Both. In this mode, the monitor checks for the successful startup of the application server and periodically checks that the application is running successfully. Retry Count and Restart Interval
The restart behavior depends on two parameters, the retry count and the restart interval, that you configure in SMIT.
Retry count. The retry count specifies how many times HACMP should try restarting before considering the application failed and taking subsequent fallover or notify action. Restart interval. The restart interval dictates the number of seconds that the restarted application must remain stable before the retry count is reset to zero, thus completing the monitor activity until the next failure occurs. Note: Do not specify both of these parameters if you are creating an application monitor that will only be used as in a startup monitoring mode.

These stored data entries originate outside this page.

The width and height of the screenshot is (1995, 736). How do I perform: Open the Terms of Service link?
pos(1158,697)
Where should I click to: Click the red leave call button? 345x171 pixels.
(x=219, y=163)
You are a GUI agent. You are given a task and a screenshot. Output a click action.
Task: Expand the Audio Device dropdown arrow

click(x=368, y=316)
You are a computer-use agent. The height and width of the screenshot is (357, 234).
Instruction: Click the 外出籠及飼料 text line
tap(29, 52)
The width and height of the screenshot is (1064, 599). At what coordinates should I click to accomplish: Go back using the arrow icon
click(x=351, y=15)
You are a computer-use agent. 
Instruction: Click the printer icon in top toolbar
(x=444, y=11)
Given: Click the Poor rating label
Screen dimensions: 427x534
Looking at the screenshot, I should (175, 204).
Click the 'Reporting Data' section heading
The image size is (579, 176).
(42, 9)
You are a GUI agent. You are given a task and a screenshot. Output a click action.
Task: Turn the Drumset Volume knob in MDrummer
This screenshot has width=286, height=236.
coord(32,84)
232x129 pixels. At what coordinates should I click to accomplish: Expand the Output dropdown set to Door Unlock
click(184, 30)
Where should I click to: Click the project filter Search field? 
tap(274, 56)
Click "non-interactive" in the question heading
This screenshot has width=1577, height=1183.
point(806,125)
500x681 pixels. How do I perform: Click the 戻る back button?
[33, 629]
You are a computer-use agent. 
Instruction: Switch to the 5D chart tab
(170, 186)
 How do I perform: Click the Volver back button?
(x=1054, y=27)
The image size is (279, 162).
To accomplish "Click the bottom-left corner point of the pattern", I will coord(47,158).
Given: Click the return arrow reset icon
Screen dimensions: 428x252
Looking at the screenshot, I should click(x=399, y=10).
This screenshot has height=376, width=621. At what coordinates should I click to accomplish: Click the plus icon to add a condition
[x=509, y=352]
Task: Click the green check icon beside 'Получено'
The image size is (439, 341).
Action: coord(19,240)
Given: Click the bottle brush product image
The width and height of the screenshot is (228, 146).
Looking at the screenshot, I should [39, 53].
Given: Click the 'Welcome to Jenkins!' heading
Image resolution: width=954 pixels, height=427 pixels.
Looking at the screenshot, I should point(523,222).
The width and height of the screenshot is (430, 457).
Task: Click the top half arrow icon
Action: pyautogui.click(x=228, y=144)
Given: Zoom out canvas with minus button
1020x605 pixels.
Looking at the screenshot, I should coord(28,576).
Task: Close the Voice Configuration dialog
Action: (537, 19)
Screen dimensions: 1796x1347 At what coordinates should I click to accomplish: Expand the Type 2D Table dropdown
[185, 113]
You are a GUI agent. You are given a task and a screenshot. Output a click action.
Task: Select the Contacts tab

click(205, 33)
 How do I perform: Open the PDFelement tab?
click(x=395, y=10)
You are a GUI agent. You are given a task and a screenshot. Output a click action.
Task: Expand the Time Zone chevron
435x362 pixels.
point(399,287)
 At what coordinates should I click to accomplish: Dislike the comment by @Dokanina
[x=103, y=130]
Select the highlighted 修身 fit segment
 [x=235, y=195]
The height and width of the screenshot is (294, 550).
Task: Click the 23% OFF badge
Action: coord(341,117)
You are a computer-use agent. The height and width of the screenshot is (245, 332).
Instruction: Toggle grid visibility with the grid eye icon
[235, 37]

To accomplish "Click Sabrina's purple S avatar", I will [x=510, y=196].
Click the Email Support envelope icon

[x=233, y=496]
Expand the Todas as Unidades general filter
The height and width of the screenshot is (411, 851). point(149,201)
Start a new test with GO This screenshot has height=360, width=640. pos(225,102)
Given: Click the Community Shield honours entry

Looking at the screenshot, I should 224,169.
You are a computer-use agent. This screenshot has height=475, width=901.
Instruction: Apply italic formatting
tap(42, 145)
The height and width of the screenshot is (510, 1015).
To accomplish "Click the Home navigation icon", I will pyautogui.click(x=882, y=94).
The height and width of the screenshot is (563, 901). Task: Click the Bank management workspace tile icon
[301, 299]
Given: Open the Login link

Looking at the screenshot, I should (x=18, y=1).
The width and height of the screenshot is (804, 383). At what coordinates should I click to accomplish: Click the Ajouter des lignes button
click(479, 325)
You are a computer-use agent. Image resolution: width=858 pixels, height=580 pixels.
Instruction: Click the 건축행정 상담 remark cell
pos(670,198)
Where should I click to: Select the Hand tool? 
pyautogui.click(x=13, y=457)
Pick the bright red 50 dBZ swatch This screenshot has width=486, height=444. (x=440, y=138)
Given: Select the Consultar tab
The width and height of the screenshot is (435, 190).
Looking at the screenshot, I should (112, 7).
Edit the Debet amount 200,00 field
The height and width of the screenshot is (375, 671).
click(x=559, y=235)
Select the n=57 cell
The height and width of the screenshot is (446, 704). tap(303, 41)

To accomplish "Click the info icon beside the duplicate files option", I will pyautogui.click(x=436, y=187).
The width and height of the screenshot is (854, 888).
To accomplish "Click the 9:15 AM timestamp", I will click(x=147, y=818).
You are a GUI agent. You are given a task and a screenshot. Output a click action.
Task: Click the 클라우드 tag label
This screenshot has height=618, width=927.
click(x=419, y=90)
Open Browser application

If the application successfully starts up before the retry count is exhausted, the restart interval comes into play. By resetting the restart count, it prevents unnecessary fallover action that could occur when applications fail several times over an extended time period. For example, a monitored application with a restart count set to three (the default) could fail to restart twice, and then successfully start and run cleanly for a week before failing again. This third failure should be counted as a new failure with three new restart attempts before invoking the fallover policy. The restart interval, set properly, would ensure the correct behavior: it would have reset the count to zero when the application was successfully started and found in a stable state after the earlier failure.
Be careful not to set the restart interval for a too short period of time. If the time period is too short, the count could be reset to zero too soon, before the immediate next failure, and the fallover or notify activity will never occur.
See the instructions for setting the retry count and restart intervals later in this chapter for additional details.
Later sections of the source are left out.